What the cover tells us: The book centres on the night of the murder of a man named Rizzio: “On the evening of March 9th, 1566, David Rizzio, the private secretary of Mary, Queen of Scots, was brutally murdered. Dragged from the chamber of the heavily pregnant Mary, Rizzio was stabbed fifty-six times by a part of assassins.” How brutal, I thought, and read further. This book promised to explore events '“through a modern lens,” focused on “the lengths that men and women will go to in their search for love and power.” Murder, love, power: What a promise!
The book’s promise:
Quality writing - The book reviews on the back cover featured excerpts from starred reviews from Kirkus, Publishers Weekly and Booklist, where there was much adulation for Denise Mina, calling her “Britain’s finest living crime novelist” (The Daily Telegraph), “a close observer of brutality” (New York Times), and “the cream of the crop” (Ian Rankin). I love crime fiction, but I hadn’t yet read any of Mina’s novels. Turning to the author’s bio, I saw that she is someone I’d love to know more about: a bestselling author and authority on crime fiction.

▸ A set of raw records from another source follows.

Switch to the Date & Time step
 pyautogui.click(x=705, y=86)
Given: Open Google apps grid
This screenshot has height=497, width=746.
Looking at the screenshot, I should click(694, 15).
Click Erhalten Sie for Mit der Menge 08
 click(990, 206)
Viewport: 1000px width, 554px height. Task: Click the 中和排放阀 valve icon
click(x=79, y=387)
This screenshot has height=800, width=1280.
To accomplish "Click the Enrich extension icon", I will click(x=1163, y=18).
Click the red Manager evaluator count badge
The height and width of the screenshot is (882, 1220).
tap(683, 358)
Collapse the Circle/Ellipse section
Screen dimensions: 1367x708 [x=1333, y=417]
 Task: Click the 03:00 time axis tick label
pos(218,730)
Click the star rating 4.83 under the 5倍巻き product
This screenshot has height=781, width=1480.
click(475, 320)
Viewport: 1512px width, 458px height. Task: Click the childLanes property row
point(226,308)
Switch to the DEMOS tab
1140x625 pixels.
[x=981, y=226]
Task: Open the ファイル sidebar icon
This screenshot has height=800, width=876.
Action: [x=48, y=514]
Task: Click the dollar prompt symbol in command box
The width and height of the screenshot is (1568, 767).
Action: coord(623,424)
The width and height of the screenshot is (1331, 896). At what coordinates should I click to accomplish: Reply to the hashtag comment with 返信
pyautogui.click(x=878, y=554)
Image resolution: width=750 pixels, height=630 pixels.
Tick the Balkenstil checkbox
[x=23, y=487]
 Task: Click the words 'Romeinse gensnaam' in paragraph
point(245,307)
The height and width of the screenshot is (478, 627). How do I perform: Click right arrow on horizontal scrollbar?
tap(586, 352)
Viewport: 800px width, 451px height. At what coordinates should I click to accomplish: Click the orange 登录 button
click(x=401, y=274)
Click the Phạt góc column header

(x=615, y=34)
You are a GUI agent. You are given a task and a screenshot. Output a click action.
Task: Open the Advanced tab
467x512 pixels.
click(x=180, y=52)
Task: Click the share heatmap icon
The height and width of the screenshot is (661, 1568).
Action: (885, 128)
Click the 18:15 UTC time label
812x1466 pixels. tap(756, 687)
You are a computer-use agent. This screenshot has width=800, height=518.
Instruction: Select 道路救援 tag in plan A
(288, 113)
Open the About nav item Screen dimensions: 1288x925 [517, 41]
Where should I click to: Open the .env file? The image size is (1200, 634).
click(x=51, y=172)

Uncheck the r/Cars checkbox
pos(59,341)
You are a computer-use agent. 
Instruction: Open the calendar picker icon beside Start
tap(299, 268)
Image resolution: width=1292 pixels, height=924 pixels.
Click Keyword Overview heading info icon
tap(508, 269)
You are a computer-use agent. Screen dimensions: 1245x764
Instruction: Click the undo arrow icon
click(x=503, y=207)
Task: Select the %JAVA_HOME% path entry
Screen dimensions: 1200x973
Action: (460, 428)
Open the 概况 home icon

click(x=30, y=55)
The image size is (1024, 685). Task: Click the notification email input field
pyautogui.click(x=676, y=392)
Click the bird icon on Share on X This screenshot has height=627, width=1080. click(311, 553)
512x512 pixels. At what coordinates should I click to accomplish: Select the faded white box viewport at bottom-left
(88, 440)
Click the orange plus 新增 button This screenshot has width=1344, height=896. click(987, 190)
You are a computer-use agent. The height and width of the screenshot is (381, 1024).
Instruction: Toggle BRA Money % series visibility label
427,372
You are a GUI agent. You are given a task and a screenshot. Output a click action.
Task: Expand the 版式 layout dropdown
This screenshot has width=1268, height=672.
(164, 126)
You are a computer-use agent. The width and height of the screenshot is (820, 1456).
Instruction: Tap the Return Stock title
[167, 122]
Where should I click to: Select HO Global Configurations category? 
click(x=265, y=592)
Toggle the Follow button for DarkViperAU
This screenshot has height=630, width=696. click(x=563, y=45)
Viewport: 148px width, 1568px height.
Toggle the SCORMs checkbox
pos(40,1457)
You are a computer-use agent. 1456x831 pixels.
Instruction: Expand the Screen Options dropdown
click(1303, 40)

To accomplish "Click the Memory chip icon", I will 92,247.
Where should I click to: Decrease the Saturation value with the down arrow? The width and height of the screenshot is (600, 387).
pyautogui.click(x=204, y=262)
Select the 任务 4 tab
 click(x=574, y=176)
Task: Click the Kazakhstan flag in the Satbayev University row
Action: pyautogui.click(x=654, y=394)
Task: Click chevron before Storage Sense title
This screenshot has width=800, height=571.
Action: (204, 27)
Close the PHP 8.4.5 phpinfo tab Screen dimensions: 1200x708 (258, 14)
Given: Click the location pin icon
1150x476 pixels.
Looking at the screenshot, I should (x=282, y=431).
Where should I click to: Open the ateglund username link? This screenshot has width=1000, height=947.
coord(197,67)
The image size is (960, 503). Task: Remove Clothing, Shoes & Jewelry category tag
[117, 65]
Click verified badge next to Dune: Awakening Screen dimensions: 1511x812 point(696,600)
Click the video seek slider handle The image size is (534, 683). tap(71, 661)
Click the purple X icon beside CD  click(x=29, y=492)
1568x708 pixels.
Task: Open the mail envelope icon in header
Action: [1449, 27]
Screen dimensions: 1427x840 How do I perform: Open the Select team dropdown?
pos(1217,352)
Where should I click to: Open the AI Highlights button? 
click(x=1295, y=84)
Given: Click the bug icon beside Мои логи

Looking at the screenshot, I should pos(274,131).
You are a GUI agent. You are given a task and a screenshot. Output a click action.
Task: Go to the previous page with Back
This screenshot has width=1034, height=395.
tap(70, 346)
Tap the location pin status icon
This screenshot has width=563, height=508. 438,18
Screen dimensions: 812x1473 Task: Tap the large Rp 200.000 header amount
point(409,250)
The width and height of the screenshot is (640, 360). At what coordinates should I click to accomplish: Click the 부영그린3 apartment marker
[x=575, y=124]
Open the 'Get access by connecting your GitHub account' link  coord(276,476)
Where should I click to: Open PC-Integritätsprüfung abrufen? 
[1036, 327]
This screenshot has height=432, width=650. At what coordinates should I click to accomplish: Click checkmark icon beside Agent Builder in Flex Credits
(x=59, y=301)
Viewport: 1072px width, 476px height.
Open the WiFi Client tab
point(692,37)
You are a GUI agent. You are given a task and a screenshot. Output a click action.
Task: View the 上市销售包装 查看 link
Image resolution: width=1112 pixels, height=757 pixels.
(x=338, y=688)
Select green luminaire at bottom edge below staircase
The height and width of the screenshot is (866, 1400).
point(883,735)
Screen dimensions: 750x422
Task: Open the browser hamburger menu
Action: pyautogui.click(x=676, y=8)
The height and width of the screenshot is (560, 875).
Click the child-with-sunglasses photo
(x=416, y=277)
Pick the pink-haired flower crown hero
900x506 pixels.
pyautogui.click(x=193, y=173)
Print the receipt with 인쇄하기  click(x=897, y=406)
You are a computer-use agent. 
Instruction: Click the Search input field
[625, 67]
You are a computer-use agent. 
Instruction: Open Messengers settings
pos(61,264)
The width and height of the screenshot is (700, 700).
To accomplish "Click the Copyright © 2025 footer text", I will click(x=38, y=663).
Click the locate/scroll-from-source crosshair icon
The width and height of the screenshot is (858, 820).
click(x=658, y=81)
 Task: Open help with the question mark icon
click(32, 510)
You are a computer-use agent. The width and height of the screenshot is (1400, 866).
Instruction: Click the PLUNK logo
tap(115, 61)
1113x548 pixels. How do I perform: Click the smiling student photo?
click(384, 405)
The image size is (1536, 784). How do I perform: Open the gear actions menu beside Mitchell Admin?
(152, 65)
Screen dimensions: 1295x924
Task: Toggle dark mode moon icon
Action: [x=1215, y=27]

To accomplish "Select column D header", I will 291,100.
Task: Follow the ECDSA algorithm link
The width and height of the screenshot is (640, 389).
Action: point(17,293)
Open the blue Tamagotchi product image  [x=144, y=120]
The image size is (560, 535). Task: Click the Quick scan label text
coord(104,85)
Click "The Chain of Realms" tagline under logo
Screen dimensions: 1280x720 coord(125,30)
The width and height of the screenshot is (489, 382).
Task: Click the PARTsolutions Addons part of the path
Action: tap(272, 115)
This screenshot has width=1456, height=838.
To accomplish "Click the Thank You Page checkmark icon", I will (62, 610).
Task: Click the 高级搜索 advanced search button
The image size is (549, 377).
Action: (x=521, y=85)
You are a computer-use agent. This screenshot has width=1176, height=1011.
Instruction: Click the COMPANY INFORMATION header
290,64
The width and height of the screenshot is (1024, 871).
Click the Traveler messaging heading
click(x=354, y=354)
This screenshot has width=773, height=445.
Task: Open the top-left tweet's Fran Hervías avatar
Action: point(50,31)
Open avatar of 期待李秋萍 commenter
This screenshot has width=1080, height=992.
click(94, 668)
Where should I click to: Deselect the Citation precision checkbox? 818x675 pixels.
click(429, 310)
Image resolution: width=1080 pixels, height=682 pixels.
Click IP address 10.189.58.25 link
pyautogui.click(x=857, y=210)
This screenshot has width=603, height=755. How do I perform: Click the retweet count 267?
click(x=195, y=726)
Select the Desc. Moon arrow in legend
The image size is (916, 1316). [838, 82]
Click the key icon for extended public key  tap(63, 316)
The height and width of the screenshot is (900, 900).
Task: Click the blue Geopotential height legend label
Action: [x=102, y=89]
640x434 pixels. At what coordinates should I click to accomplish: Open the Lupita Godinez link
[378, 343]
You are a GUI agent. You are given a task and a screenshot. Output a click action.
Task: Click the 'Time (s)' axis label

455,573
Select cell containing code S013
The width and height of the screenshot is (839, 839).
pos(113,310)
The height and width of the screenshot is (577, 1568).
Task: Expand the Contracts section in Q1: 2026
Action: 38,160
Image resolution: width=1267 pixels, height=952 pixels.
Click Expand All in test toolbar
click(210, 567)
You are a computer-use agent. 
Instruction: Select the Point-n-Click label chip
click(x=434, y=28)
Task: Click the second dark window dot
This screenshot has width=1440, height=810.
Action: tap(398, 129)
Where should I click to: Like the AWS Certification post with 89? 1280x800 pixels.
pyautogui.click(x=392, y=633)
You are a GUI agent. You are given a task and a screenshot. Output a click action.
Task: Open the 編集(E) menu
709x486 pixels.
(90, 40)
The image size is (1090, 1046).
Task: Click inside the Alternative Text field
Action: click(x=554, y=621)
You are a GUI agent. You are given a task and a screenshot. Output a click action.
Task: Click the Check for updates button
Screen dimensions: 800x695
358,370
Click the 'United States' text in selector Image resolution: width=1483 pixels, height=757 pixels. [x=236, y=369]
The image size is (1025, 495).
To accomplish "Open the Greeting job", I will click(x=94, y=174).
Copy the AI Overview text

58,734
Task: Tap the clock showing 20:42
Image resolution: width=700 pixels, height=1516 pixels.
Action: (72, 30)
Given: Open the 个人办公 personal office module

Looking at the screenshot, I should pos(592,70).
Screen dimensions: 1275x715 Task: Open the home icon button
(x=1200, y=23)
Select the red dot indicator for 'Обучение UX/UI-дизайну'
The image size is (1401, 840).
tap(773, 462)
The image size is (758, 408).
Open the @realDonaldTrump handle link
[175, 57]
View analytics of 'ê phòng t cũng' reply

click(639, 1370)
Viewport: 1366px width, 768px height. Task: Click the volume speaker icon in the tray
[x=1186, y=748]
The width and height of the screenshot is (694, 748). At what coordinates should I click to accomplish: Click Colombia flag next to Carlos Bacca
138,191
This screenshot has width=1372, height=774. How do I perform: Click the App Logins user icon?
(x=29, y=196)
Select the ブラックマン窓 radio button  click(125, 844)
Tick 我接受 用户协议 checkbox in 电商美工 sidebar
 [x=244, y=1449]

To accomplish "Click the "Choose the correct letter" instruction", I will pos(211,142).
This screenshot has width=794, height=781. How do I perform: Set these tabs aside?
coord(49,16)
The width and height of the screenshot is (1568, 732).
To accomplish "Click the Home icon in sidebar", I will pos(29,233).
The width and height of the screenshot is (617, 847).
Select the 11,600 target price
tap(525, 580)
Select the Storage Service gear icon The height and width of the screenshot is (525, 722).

Scottish history - History never captured my attention in school, but I love the fictional storytelling of it. I like to participate in the imagining of history, where I can meet people of the past and feel I am part of the setting and time. Scottish history is compelling because its major events are so tied to ancient loyalties and lineages — something we Canadian-born readers don’t necessarily understand, being from such a young country — and it asks us to imagine our own response in the face of threats to our identity and freedom. So, seeing that this book would take me into this world again, my interest was piqued.
A short book - At 120 pages, this book is small. The chapters are short. I can fit this into my week.
Readability qualities:
Despicable We - This book is three years old, but I read it on the heels of the 2024 U.S. election, where power and ambition were the leading forces, not moral compasses. Post-election, many people were questioning allegiance. Many of the characters in Rizzio are despicable, power-hungry men, and they act out of the worst of human emotions. When faced with the choice to join the coup and the murder of Rizzio, they line up. Literally. With daggers. Lord Darnley, the husband of the Queen, is pathetic, worse for being so pliable, vascillating towards the ones holding the most power. It’s the worst of humans, and we see it every day, even now, in world events. We know — we know — this isn’t a story of the past. There is truth to be had here. It’s not pretty, but it’s true.
Tension and dread - There is no mystery here. It’s history, after all. Type “Rizzio” into Google and you have the story in moments. But Mina is a master of scene, and while we sit in dread of what will come, we stay riveted. There are moments of choice for these characters, and we watch because we want to know what they will choose when the moment comes to act. Who will act with integrity, who will succumb to the temptations of power and allegiance? There are hints of what is to come, offering us hope, but still, good may not win over evil. A few times, I wanted to pick up my phone, go online, and find out what happened next, but I stayed with the text. I trusted Mina to get me there, to tell me what happened. I enjoyed the dread.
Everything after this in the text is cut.